Peter Hafez, chief data scientist of big data analytics firm RavenPack, said investors are finding value in Twitter, but not as much as some people might think, and not as much as one you you might find looking at more traditional sources like news. “That said, I believe Twitter may get a second life as the technology knowledge graphs that are applied are becoming more advanced.
“Twitter is more about tracking consumer sentiment than about following the views of prophets. People tweet about the products they like or dislike, what they wish to buy, observed side effects caused by a given drug, etc.
“They don’t necessarily tweet about the companies that own the products or a given subsidiary. For example, I might say that I love the new Q5, but I might leave out Audi, the owner of the product; and surely I would leave out Volkswagen, the owner of Audi, which would be the stock that I would have to buy if I wanted to trade the equities markets. You could of course have traded Audi’s corporate bonds, skipping the link back to VW; tracking products in a point-in-time fashion is the hard part.”
Today internal content is driving the discussion and many financial firms are looking towards internal content such as email and instant messages like Slack, instant Bloomberg, Symphony, Skype and more for a competitive advantage.
Hafez added: “More traditional firms have started turning their emails and internal investment notes into actionable data points that can be used more directly within their investment process, basically making internal content more easily accessible within the organisation. It allows deeper understanding of where an organisation has a true competitive advantage over publicly available information.”

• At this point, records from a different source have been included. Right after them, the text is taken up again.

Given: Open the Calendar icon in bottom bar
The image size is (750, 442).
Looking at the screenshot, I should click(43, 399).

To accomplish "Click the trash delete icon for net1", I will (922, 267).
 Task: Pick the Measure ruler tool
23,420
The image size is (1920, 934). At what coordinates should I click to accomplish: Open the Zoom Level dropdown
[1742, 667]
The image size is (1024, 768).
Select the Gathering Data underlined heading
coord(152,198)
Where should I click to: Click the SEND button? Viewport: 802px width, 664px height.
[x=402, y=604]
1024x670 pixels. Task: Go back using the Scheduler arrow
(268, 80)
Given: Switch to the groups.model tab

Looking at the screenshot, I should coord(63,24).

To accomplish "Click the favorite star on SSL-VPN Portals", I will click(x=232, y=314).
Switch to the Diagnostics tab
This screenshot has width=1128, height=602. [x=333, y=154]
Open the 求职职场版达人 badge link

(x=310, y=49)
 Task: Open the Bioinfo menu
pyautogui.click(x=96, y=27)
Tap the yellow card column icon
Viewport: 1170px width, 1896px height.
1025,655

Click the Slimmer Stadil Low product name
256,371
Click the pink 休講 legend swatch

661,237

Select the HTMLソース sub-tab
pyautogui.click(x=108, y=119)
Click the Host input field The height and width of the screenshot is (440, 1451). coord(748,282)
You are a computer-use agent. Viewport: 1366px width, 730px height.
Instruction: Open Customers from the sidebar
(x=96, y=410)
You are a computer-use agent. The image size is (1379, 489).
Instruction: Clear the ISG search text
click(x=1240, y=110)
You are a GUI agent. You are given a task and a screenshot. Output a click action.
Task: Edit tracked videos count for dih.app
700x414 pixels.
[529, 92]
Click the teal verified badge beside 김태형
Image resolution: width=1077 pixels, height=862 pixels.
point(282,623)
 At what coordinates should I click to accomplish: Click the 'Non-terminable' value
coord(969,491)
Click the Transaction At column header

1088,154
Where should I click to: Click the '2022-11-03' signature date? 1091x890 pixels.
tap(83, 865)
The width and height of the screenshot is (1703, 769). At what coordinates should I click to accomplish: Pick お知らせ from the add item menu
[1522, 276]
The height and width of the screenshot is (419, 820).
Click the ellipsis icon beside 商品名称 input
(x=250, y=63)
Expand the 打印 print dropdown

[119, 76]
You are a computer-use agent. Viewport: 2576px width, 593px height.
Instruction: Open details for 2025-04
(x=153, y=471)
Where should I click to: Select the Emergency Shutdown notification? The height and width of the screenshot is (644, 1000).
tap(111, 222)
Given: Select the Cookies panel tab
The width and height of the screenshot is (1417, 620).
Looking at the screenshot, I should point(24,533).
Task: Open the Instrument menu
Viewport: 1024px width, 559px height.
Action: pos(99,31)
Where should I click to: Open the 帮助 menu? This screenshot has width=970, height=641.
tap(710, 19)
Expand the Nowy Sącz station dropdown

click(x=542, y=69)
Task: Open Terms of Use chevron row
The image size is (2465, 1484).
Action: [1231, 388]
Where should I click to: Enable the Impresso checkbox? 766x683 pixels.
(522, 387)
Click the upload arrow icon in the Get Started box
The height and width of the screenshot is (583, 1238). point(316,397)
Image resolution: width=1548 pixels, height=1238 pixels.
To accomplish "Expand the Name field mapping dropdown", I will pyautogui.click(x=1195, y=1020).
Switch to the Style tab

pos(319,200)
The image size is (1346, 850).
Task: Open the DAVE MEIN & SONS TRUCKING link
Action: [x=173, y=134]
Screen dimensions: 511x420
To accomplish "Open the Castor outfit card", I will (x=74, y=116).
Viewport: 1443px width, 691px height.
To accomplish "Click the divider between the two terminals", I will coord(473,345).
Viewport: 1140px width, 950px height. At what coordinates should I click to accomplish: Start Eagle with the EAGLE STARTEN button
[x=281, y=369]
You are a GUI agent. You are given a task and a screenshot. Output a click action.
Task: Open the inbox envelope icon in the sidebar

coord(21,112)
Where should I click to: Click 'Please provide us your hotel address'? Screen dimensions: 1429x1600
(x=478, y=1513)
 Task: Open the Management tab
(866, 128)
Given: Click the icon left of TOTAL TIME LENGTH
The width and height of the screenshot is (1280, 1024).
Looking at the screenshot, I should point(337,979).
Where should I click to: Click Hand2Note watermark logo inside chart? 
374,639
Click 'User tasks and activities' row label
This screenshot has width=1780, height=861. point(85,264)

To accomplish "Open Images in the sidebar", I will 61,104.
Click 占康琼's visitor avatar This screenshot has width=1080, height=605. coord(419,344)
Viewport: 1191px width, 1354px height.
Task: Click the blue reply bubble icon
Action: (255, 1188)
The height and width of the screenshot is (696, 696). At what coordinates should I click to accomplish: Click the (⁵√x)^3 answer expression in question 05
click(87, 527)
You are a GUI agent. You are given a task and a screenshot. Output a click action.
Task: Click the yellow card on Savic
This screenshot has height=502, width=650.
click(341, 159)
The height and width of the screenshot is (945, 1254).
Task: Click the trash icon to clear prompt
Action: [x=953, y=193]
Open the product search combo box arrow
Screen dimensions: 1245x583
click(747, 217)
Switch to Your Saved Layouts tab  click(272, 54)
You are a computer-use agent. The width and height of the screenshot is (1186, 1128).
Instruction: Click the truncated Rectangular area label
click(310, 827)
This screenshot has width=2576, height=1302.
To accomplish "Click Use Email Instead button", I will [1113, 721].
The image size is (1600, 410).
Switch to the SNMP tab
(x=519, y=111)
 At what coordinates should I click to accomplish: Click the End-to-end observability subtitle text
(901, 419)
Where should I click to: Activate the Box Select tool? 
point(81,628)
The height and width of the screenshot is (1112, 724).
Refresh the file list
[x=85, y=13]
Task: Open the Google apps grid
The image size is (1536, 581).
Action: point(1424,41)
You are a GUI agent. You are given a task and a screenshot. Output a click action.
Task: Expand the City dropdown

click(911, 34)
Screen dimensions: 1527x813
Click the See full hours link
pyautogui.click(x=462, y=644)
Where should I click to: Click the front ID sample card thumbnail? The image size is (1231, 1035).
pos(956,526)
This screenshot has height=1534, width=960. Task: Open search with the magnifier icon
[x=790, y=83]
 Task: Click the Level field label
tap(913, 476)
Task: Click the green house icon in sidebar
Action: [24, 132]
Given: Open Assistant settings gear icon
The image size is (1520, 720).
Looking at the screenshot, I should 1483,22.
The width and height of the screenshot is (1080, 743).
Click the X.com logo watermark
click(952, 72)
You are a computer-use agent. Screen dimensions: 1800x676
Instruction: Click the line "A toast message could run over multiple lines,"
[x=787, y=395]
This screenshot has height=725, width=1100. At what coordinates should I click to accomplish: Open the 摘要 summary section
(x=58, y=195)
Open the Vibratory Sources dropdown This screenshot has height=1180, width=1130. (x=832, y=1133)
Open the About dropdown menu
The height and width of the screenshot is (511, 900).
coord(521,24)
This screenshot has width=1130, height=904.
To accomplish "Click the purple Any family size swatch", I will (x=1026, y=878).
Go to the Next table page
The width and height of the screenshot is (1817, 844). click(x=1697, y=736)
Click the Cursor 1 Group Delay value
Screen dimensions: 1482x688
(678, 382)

Returning to a more macro picture of the world, Doris sees NLP technology dovetailing with human discretionary analysis, where the ability to quickly surface information algorithmically will be a fundamental sweet spot.
“It’s about what will be the ultimate truths of the macro environment; are interest rates going to change significantly; is the money supply going to change significantly; do we think that there is going to be a significant change in the socio-economic or the global geo-political environment?” he said.
“That’s the kind of stuff that you do need a human level of perception to understand whether it’s a fad or actually the establishment of a long term trend.”
And regarding firms publishing backtests of their signals, Doris pointed out that it’s really important to know whether trading costs have been taken into account. “If you don’t take into account trading costs, it is trivial to create a ‘signal’ that always makes money, e.g. by assuming you can instantly trade large volumes of stock whenever the main index future price moves and before the stocks catch up.”